> [Goal]: Could you copy the material word for word, starting at the line that contains "736x1640 pixels. How" and going through the end, with the pictures left out?
-------- Data section
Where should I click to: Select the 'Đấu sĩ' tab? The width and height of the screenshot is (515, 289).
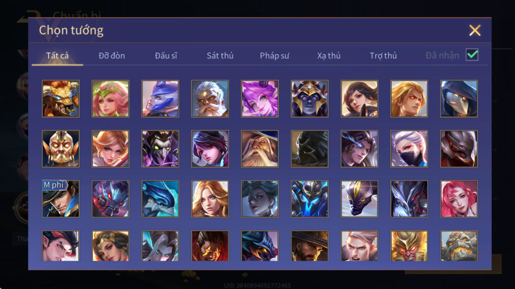pos(166,56)
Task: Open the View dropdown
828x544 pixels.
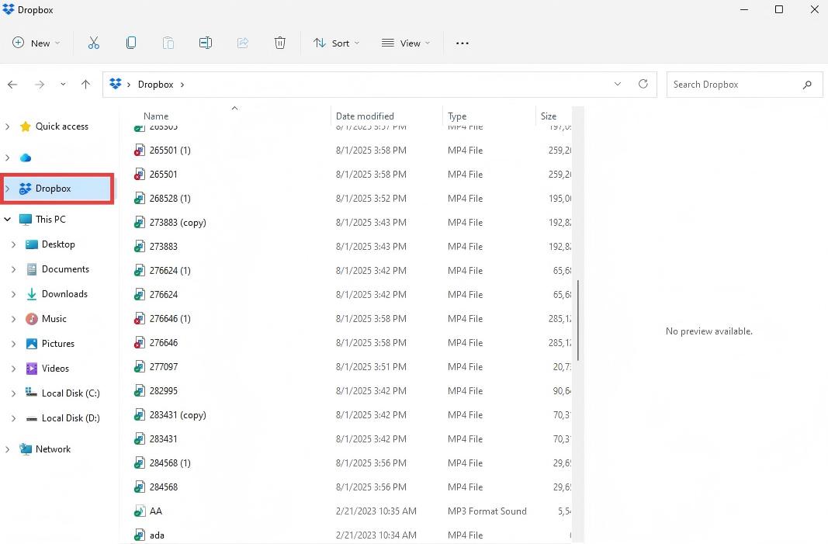Action: click(405, 43)
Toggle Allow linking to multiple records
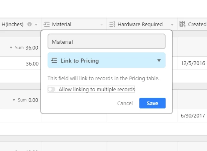Image resolution: width=207 pixels, height=151 pixels. [52, 89]
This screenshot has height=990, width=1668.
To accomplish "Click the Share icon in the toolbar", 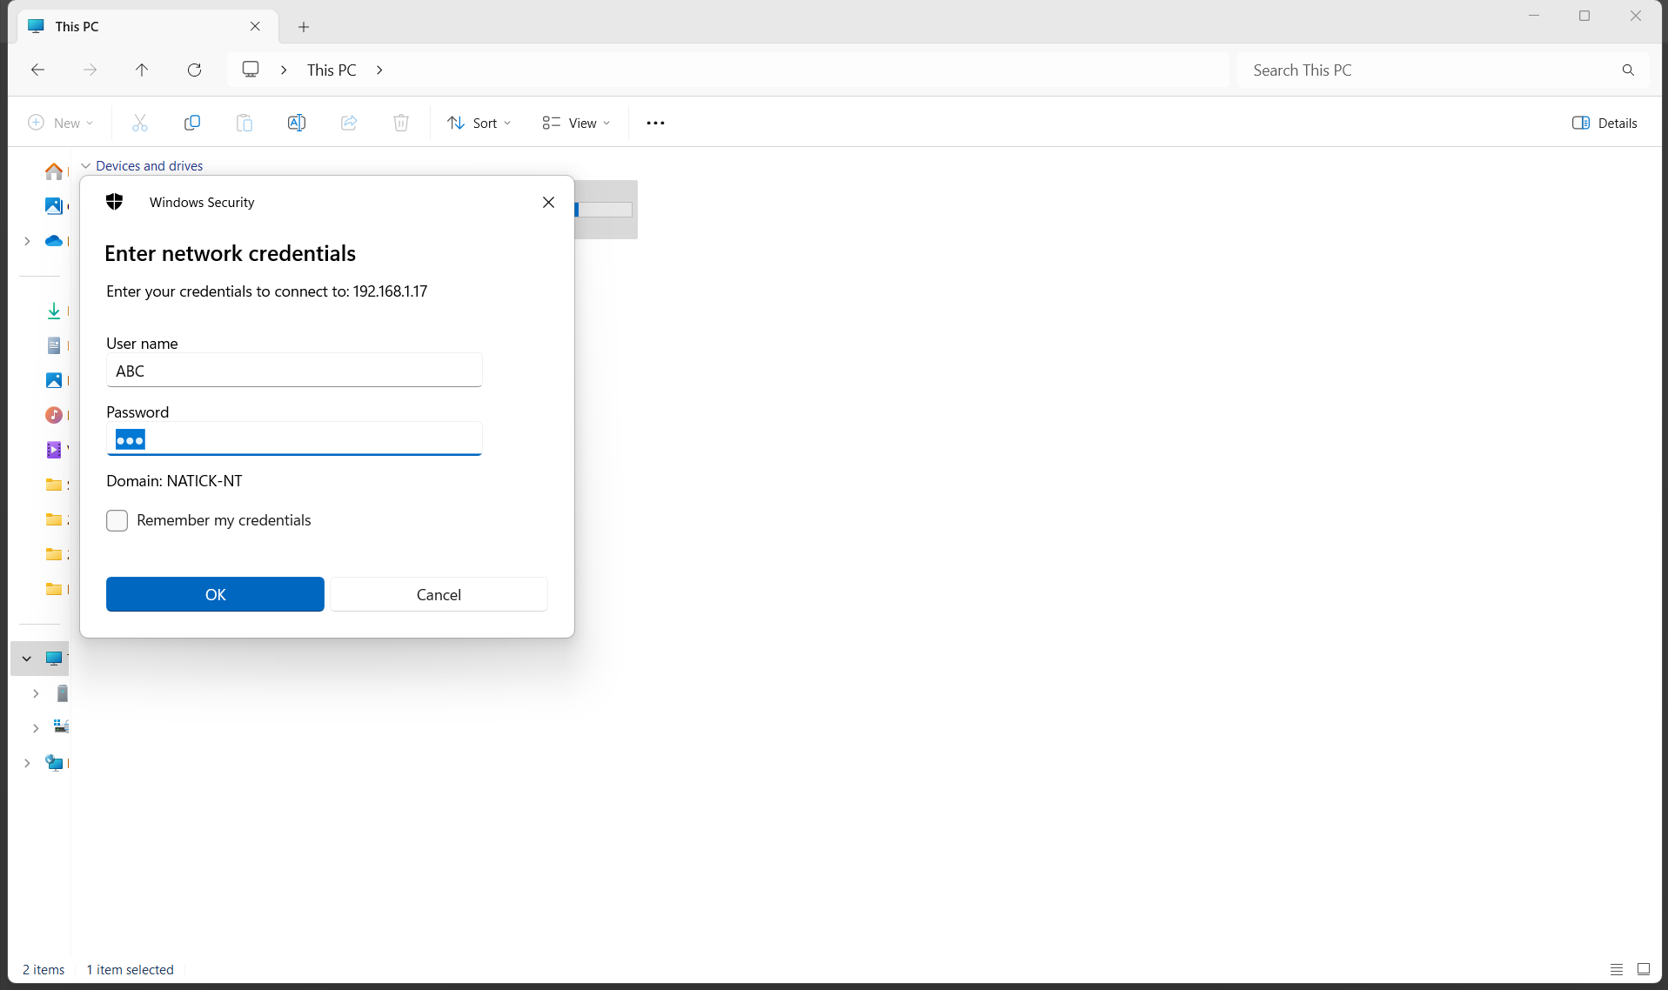I will [348, 123].

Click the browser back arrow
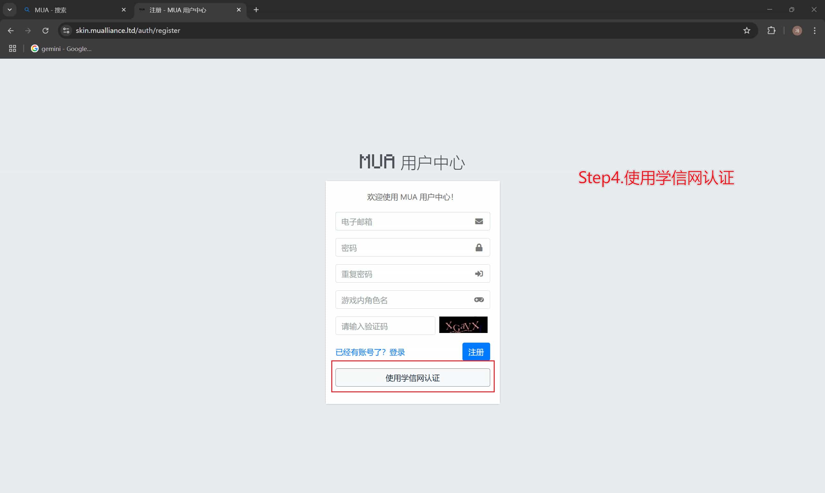point(11,31)
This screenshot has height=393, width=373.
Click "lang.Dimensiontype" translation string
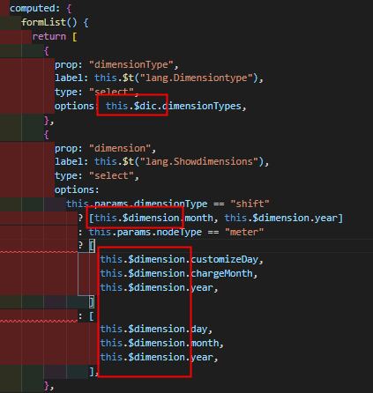[197, 78]
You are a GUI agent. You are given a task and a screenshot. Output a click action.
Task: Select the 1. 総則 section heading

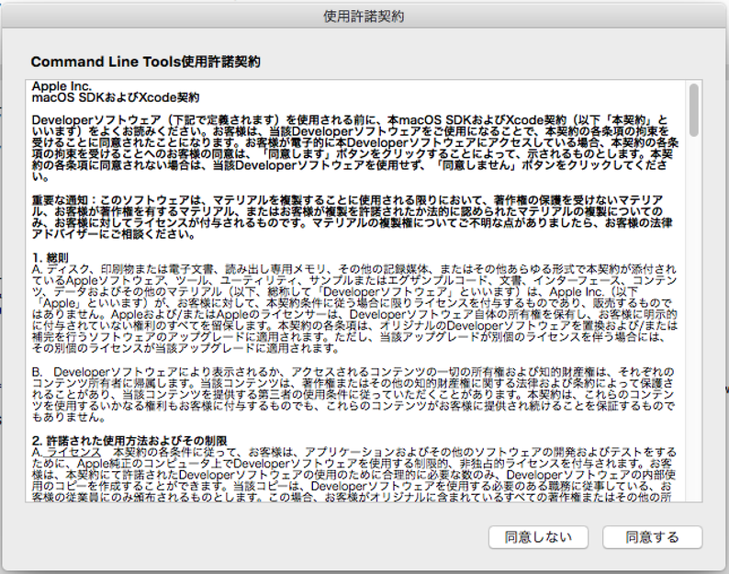(x=52, y=258)
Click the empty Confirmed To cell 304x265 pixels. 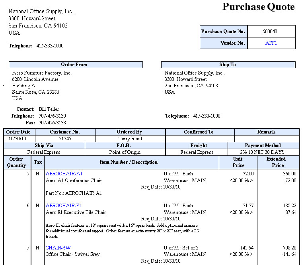199,139
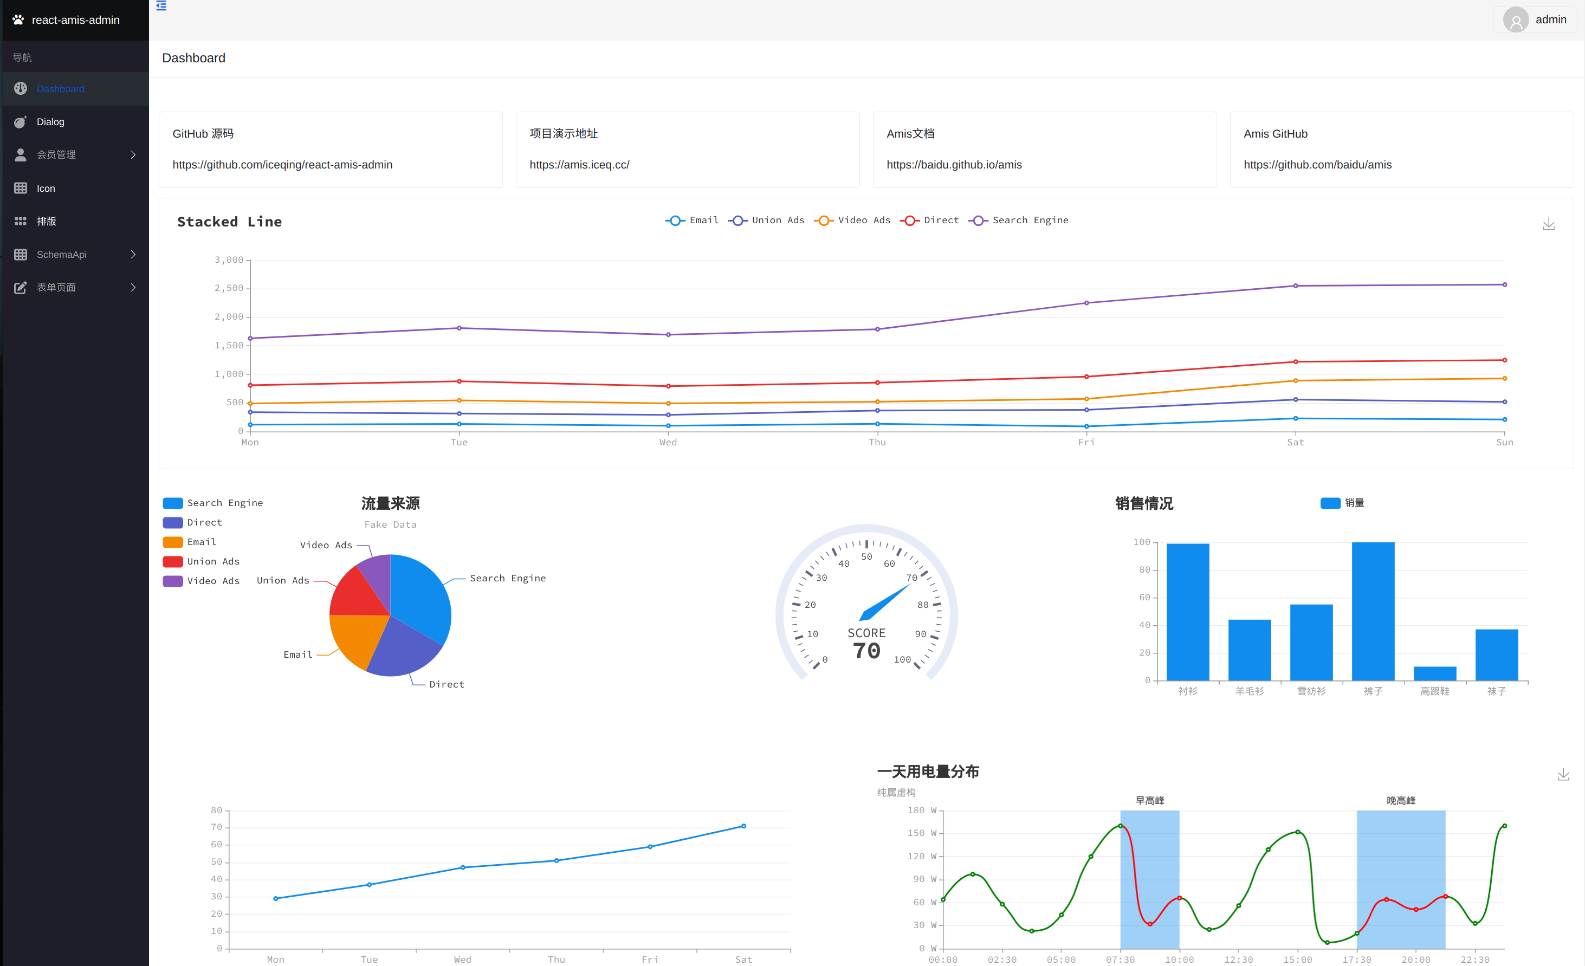Expand the 表单页面 menu chevron
Image resolution: width=1585 pixels, height=966 pixels.
coord(133,287)
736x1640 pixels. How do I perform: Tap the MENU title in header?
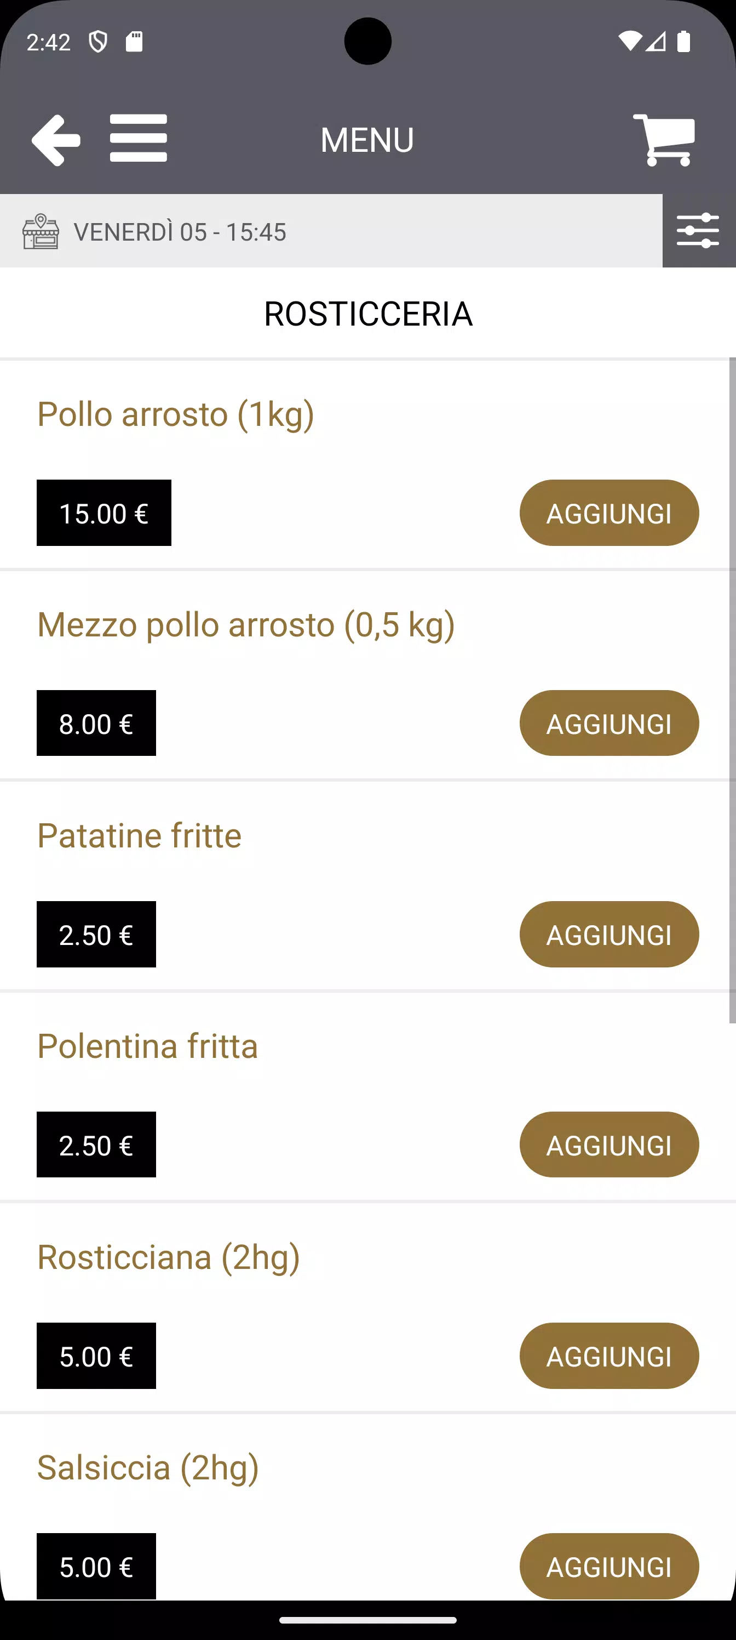[367, 140]
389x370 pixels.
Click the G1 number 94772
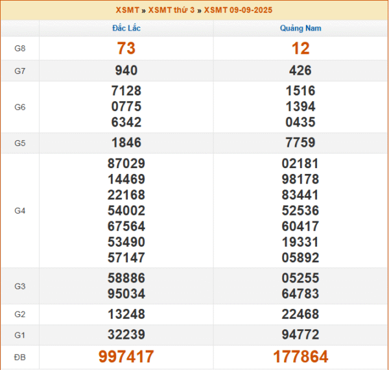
----------------
> [The reply]:
736x1640 pixels. How do I perform: Tap the MENU title in header?
[367, 140]
389x370 pixels.
Click the G1 number 94772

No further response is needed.